硬體錢包受關注：Trezor 最新安全修復對你的加密貨幣意味著什麼

Trezor just patched a serious microcontroller vulnerability in its Safe 3 and 5 models—and it’s worth paying attention to. The catch? Competitor Ledger’s research team (Ledger Donjon) found it first.

What Went Wrong

Ledger researchers discovered that cryptographic operations could still execute directly on Trezor’s microcontroller, potentially exposing devices to sophisticated attacks. Even though Trezor had implemented firmware integrity checks to prevent tampering, Ledger showed these could be bypassed by attackers.

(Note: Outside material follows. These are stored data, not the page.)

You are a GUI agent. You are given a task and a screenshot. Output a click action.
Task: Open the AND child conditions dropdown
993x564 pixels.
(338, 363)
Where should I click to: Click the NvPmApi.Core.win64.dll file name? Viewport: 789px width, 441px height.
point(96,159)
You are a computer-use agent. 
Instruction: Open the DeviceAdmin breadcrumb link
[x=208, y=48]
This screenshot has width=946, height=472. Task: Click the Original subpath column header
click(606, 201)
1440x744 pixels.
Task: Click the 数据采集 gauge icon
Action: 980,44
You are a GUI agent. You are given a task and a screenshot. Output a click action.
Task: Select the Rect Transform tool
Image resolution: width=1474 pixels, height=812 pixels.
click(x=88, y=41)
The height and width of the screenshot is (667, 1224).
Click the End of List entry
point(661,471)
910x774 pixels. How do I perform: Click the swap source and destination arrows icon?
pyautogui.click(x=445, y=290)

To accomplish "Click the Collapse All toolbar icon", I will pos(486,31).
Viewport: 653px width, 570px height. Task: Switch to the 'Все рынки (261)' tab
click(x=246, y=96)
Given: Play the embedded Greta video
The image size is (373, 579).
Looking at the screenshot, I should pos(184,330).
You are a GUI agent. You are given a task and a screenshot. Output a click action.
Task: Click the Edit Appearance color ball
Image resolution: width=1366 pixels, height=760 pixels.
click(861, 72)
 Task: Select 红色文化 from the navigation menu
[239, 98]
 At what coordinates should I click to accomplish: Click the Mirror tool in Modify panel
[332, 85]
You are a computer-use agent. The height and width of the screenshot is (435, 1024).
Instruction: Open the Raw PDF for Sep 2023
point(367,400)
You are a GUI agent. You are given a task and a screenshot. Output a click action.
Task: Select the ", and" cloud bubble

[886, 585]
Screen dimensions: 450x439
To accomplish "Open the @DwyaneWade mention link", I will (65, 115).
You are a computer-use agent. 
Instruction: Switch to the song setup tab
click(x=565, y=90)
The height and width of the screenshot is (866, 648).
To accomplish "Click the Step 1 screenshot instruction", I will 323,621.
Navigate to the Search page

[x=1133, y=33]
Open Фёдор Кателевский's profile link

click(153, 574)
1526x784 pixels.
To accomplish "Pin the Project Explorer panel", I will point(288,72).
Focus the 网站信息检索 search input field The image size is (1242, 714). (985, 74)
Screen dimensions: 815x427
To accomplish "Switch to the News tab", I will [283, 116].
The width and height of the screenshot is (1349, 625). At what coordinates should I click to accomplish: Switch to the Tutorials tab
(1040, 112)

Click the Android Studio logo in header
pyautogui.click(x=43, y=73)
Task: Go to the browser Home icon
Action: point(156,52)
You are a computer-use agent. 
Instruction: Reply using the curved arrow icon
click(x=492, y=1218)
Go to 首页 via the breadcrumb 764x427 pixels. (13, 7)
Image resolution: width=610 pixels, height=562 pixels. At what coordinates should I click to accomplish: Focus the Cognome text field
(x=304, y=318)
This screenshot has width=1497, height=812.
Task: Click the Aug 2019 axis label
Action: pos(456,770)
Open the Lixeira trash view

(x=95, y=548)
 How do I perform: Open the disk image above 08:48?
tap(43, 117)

The vulnerability centered on Trezor’s two-chip design—while the “Secure Element” chip protects your PIN and private keys, the main microcontroller proved to be a weak link.

The Fix (Sort Of)

Trezor confirmed the vulnerability has been resolved, but here’s the thing: the company says a firmware patch isn’t feasible. That’s notable. Instead, Trezor emphasized multi-layered defenses and strongly recommends buying hardware wallets only from official sources to avoid supply chain risks.

Trezor’s reassurance: “User funds remain secure. No action required.”

The Bigger Picture

This incident reveals the ongoing cat-and-mouse game in hardware wallet security. Ledger itself has faced breaches (like the $484K theft in December 2023 via a compromised connector library), showing that no player in this space is immune to security challenges.

The takeaway? Hardware wallets are still among the safest ways to store crypto, but they’re not unhackable. Layered security and official channels matter.